The bottom line: We still expect the economy to stabilize late in the year. But the recovery will be shallow and short-lived, as lower levels of bond issuance in the coming months will be even less economically supportive.
3.Baoshang fallout continues
The fallout from the regulatory takeover of Baoshang bank is still filtering through China’s financial system (see May 27 Tip Sheet).
After the takeover was first announced 12days ago, interbank rates jump as lenders into China’s wholesale funding market became nervous.
But the PBoC has offered more liquidity in recent days, and that is helping the market largely return to normalcy (21st Cent Biz):
- “The subscription rate of interbank deposit receipts (actual issuance/planned issuance) has been restored to about 60% on June 3.”

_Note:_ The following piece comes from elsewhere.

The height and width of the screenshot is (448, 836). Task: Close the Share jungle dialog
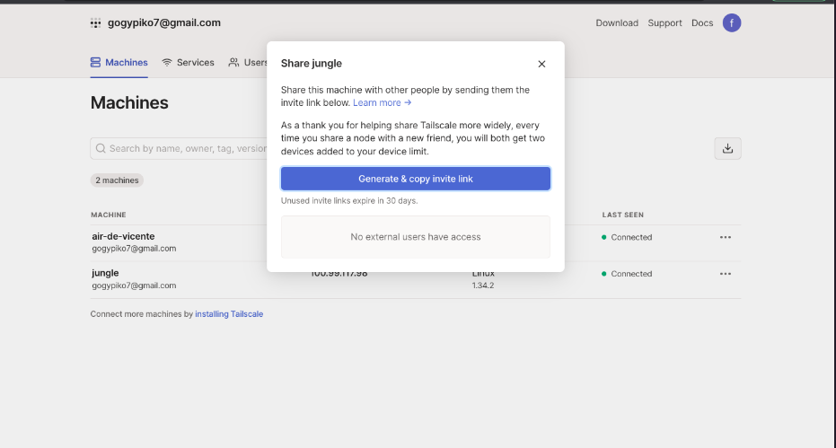coord(541,64)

Some context: A low subscription rate means that banks in need of financing aren’t getting it.
Despite the short-term improvement, there will be long-term consequences:
- “Now the market is very cautious.”
- “Many institutions have greatly reduced their inter-bank credit for small and medium-sized institutions, and even set up a ‘negative list’ internally.”

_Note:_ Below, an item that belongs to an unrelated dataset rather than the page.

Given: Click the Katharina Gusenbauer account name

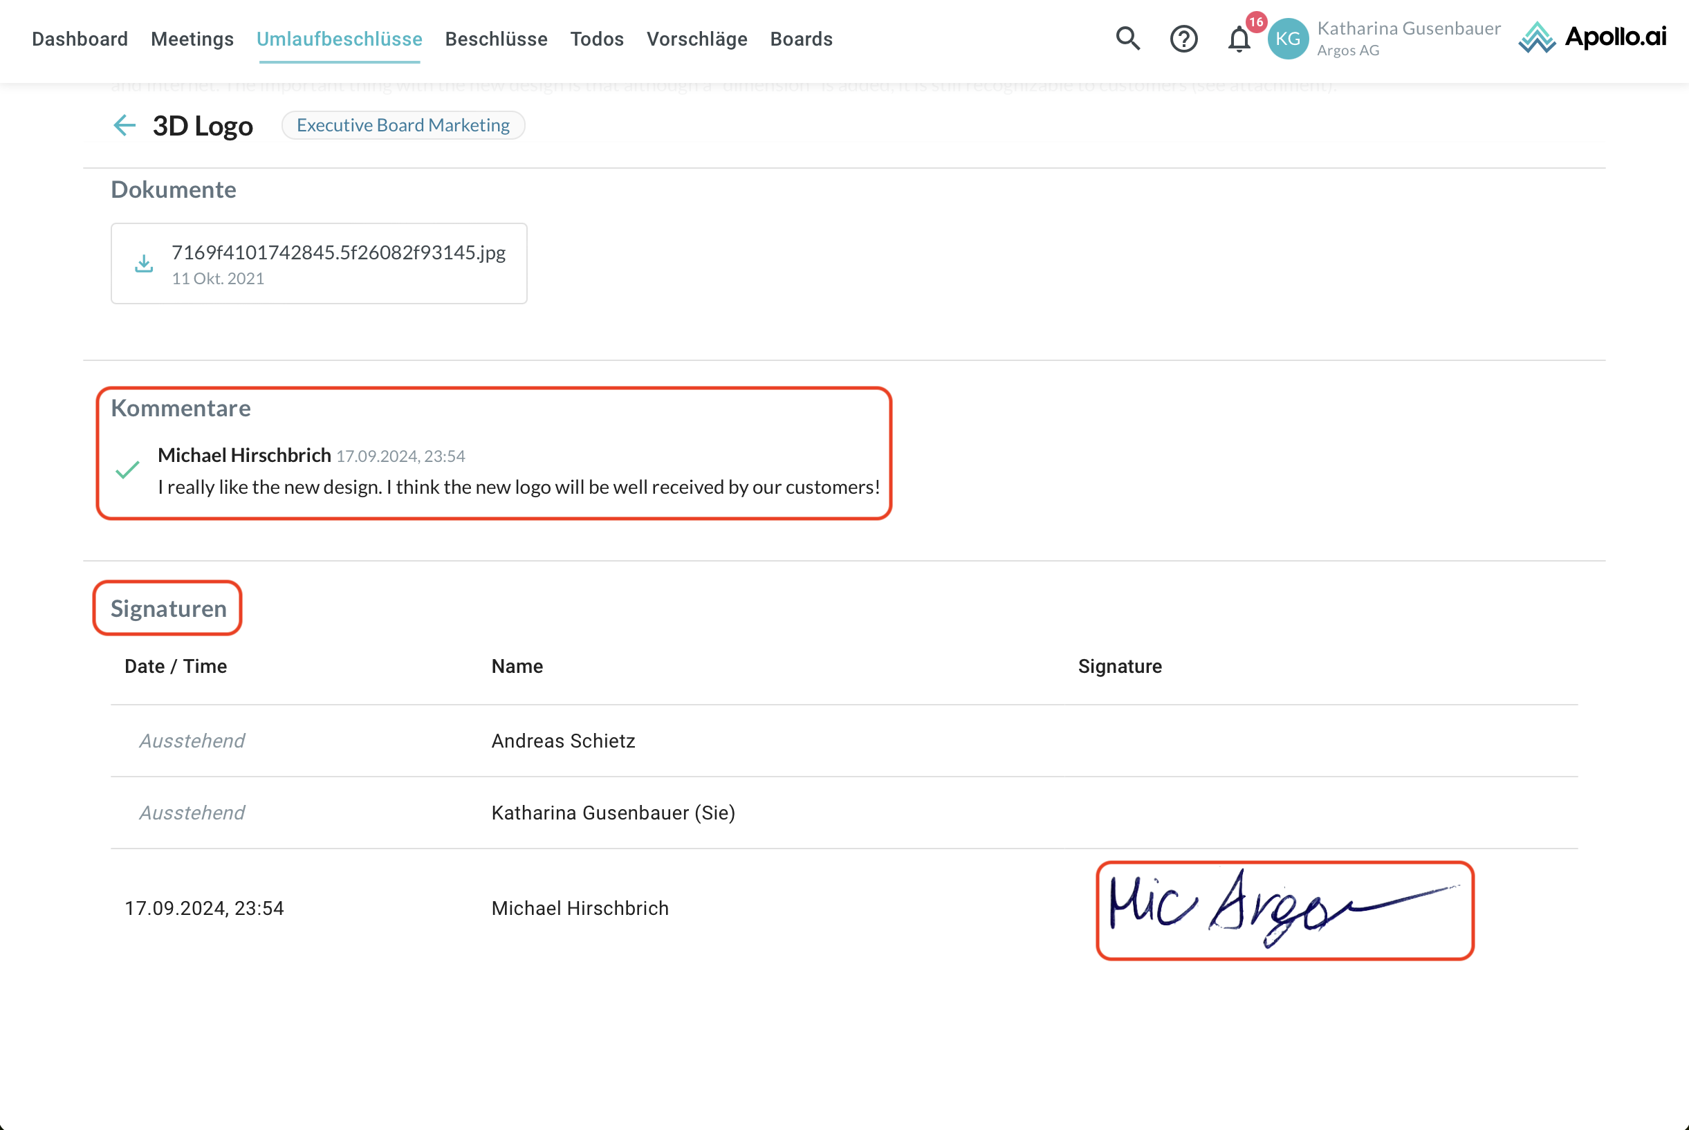Looking at the screenshot, I should 1409,29.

- “In the long run, institutions may shrink credit to small and medium-sized banks.”
Get smart: The central bank will offer some liquidity in place of more skittish interbank lenders. But the banking system overall is set to continue deleveraging.

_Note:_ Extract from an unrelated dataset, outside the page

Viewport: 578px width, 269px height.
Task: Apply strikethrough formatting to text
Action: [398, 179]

What that means: When banks have a hard time getting funding, they also have a hard time offering credit to businesses. That’s not great for supporting a slowing economy.
21st Cen Biz: 同业存单市场规模减少1700多亿 银行信用分化明显
4.CCIEE explains the Unreliable Entities List
The phones at Trivium HQ have been ringing off the hook ever since China announced that it will release an Unreliable Entities List over the weekend (see Monday’s Tip Sheet).
What everybody wants to know:
- Who will be on the list?
Here’s how one researcher at an important government-affiliated think tank (CCIEE) conceptualizes the list:
- “China is targeting those companies taking their cues from the United States.”
- “They obey the orders of the United States government, ignore business ethics, and insist on keeping in line with America’s containment strategy.”
Ultimately, the CCIEE thinks that China should expand its connections with other countries:
- “In the long run, what China should do most is build a broader circle of friends.”
- “The United States just wants to cut off and isolate China from the rest of the world.”
- “China should have its own set of solid partnerships around the world, deepen reform, and expand opening up.”
Get smart: Of course it would be better to build a circle of friends, but it’s not just the US that is frustrated with Chinese industrial policies at the moment. So that’s no easy task.
Oh and by the way: This still tells us very little about who, exactly, will be on the list.
Jiemian: 张茉楠： 用好不可靠实体清单，构筑更广泛的“朋友圈”
5.Han Zheng pushes opening in YRD
On Tuesday, Executive Vice Premier Han Zheng headed back to Shanghai (where he worked for over 40 years) to chair a meeting of the Yangtze River Delta (YRD) Integrated Development Leading Small Group.
Some context: The May 13 Politburo meeting discussed the YRD (see May 14 Tip Sheet). The three weeks since has seen a flurry of activity to push forward with the initiative.
More context: The YRD is one of three regional integration initiatives. Authorities are also pushing for the integration of Beijing, Tianjin, and Hebei (Jing-Jin-Ji), as well as the integration of Guangdong, Hong Kong, and Macau (Greater Bay Area).
On Tuesday, Han stressed that a key goal for the YRD is to open further (Gov.cn):
- “We should adhere to a high level of openness and jointly build a new highland for opening up [towards the world].”
- “We should use a high level of openness to force reform and comprehensively enhance the new competitive advantages of international cooperation in the YRD.”
- “We should accelerate the construction of new zones in the Shanghai Free Trade Pilot Area, creating special economic zones with more international market influence and competitiveness.”
Our take: We had hoped that this meeting would discuss fiscal integration because that could be a real driver of regional integration. The fact that it did not is a disappoinment.